[Stored data entries]

*** Begin section ***

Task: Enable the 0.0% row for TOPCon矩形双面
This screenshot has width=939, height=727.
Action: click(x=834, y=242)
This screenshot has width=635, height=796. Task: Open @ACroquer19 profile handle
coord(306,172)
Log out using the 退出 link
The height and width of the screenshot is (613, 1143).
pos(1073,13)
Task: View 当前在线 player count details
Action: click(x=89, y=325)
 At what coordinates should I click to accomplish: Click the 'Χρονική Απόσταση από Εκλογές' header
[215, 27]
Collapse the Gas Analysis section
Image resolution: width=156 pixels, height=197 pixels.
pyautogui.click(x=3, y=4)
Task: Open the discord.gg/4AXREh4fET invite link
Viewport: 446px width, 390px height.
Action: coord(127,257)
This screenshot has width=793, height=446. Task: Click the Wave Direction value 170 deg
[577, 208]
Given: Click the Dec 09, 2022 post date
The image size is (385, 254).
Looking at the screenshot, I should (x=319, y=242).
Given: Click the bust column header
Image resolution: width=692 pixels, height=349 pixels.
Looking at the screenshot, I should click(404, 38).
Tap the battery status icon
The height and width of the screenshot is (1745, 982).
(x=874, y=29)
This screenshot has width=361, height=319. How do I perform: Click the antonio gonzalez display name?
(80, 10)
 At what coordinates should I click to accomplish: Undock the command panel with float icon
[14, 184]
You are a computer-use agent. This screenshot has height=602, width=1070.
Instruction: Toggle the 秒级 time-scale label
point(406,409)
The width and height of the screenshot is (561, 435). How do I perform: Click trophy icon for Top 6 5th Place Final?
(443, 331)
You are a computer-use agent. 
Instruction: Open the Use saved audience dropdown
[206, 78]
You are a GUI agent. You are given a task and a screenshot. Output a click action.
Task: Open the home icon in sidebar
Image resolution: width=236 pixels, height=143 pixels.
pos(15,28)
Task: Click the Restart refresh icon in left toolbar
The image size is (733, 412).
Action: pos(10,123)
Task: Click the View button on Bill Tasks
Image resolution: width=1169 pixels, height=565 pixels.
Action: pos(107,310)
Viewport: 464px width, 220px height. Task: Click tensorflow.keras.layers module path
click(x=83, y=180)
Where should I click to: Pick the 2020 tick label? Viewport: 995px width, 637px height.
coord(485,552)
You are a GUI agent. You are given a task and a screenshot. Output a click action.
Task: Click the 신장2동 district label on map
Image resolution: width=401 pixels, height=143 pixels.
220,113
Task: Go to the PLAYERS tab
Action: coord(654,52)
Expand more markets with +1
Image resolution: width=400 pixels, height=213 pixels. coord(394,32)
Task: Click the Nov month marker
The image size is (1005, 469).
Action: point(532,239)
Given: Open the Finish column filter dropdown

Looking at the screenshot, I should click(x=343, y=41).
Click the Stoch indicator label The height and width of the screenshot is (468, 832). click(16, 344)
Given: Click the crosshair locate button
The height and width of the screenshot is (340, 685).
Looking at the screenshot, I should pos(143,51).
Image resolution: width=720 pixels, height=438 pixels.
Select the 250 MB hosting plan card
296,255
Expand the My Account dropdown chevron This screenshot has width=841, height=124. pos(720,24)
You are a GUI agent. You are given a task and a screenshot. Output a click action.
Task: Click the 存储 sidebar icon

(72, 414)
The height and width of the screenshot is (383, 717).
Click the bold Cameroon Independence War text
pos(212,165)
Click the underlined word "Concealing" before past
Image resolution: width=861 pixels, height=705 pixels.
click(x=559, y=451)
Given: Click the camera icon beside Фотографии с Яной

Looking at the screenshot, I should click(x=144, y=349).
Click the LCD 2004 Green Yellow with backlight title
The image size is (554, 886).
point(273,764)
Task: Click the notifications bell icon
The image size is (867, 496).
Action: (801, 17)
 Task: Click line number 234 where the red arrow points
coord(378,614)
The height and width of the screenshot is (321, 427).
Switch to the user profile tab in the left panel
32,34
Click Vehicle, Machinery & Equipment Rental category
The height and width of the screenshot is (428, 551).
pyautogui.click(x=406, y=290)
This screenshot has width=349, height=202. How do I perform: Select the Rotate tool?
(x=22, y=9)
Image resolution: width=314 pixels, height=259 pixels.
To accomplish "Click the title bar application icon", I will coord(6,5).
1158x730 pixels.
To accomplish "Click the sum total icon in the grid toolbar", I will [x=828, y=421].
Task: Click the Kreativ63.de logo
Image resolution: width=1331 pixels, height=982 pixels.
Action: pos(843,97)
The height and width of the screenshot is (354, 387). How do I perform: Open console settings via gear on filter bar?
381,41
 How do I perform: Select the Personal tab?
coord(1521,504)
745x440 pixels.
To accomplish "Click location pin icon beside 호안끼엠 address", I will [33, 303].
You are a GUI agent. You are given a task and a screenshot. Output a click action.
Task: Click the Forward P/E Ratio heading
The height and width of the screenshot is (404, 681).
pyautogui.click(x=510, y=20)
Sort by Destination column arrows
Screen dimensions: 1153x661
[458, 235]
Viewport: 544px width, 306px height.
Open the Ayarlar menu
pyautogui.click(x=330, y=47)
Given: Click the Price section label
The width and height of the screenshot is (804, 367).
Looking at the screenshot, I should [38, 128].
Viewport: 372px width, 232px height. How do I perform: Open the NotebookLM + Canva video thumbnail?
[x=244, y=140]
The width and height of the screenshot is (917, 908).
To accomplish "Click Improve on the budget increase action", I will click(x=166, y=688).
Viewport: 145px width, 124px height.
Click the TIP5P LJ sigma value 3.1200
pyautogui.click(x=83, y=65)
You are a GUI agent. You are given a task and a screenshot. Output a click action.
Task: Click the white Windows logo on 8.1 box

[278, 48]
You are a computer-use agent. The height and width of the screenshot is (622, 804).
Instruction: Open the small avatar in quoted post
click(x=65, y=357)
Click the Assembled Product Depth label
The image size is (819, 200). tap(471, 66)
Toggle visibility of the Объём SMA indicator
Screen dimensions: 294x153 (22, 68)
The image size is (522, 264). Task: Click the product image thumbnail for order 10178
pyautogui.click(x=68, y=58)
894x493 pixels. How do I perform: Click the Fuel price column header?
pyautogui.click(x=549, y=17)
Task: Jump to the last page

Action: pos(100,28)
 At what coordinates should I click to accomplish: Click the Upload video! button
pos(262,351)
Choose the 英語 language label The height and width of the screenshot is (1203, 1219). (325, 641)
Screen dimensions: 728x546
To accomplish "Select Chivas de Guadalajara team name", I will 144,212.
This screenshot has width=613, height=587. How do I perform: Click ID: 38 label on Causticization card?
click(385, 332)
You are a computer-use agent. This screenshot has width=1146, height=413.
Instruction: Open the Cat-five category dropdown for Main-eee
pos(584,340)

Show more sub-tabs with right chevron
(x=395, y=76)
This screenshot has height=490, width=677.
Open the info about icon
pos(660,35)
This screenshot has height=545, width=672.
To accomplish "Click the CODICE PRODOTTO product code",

*** End section ***

• **TASK ITEM**
From the records above, pull every line that carries the word "will".

• **SOLUTION FOR THIS EXERCISE**
To accomplish "Click the title bar application icon", I will coord(6,5).
To accomplish "Click the sum total icon in the grid toolbar", I will [x=828, y=421].
To accomplish "Click location pin icon beside 호안끼엠 address", I will [33, 303].
To accomplish "Click Improve on the budget increase action", I will click(x=166, y=688).
To accomplish "Select Chivas de Guadalajara team name", I will 144,212.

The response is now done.